The yield on the 10-year Treasury rose to above 1.3%, near its highest level in a year. The rise in yields has increased concerns about higher inflation.
The Dow Jones Industrial Average dropped 297 points, or 0.94%, to 31,315, the S&P 500 declined 1.07% and the tech-heavy Nasdaq slumped 1.68% as technology-related companies can be more vulnerable to inflation pressures.
The company, however, Walmart said it expects fiscal 2022 sales to rise by only low single digits, with operating income and earnings to be flat to up slightly.
Walmart pledged to boost average employee wages to $15 an hour and boost total capital expenditures to $14 billion.
Meanwhile, the Federal Reserve said in minutes from its meeting in late January that the coronavirus pandemic still poses “considerable risks” to the economy and that “the stance for policy would need to remain accommodative until those goals were achieved.” The Fed added it would be “some time” before conditions were met for it to begin scaling back on its purchase of $120 billion of bonds per month.

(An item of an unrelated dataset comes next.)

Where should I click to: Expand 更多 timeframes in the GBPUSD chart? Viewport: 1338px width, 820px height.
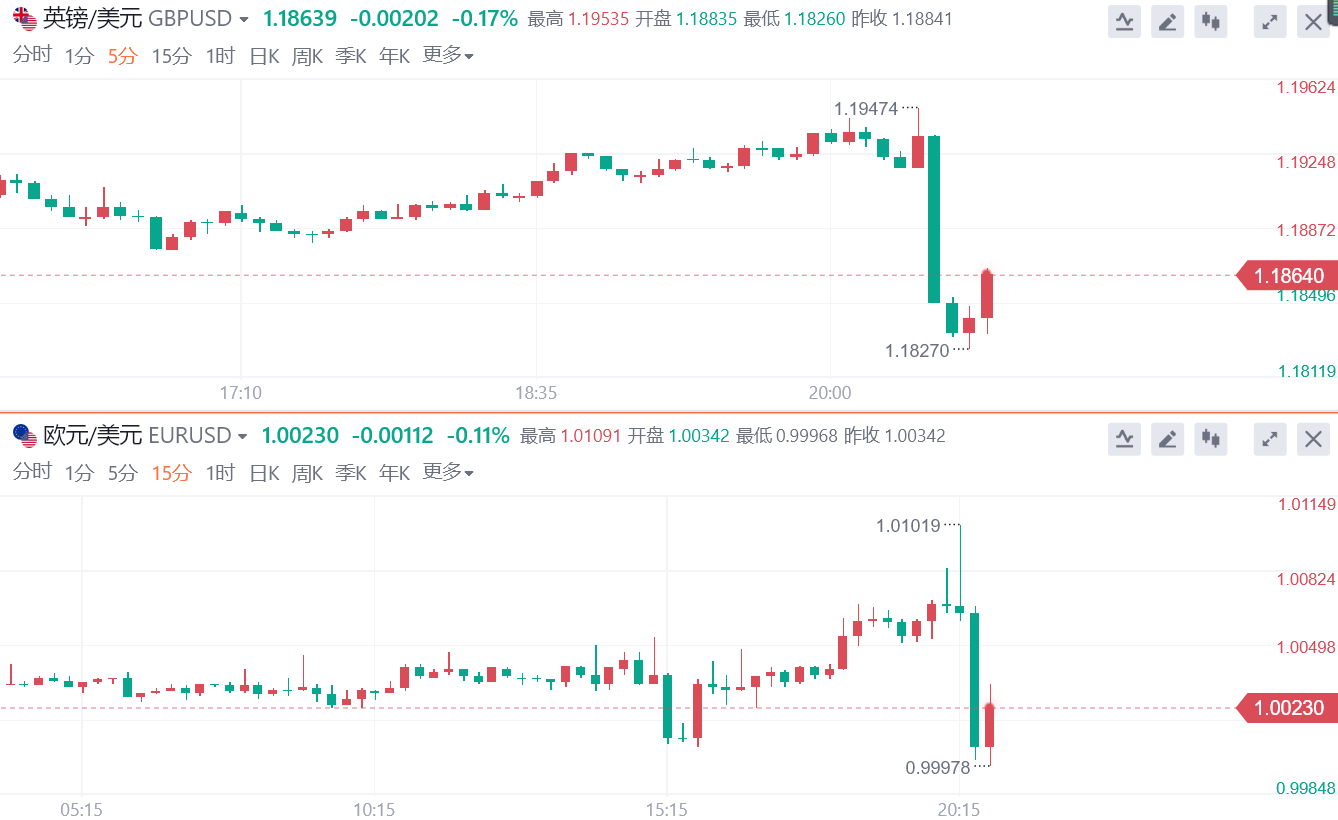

The minutes also revealed Fed officials weren’t terribly concerned about recent inflation pressures. Fed Chairman Jerome Powell has cautioned that inflation could rise, but only temporarily, as the economy reopens.
Energy prices rose again Thursday, with Brent crude nearing $65 a barrel, as a deep freeze in Texas has taken out almost 40% of U.S. crude production, according to Bloomberg.
The Dow posted a record close for a second day in mixed trading Wednesday as U.S. retail sales and producer prices surged in January and bond yields traded at their highest levels in a year.
GameStop (GME) – Get Report was down 4% Thursday ahead of a hearing of the House Financial Services Committee that will focus on the recent trading frenzy surrounding the stock of the video game retailer and other heavily shorted stocks.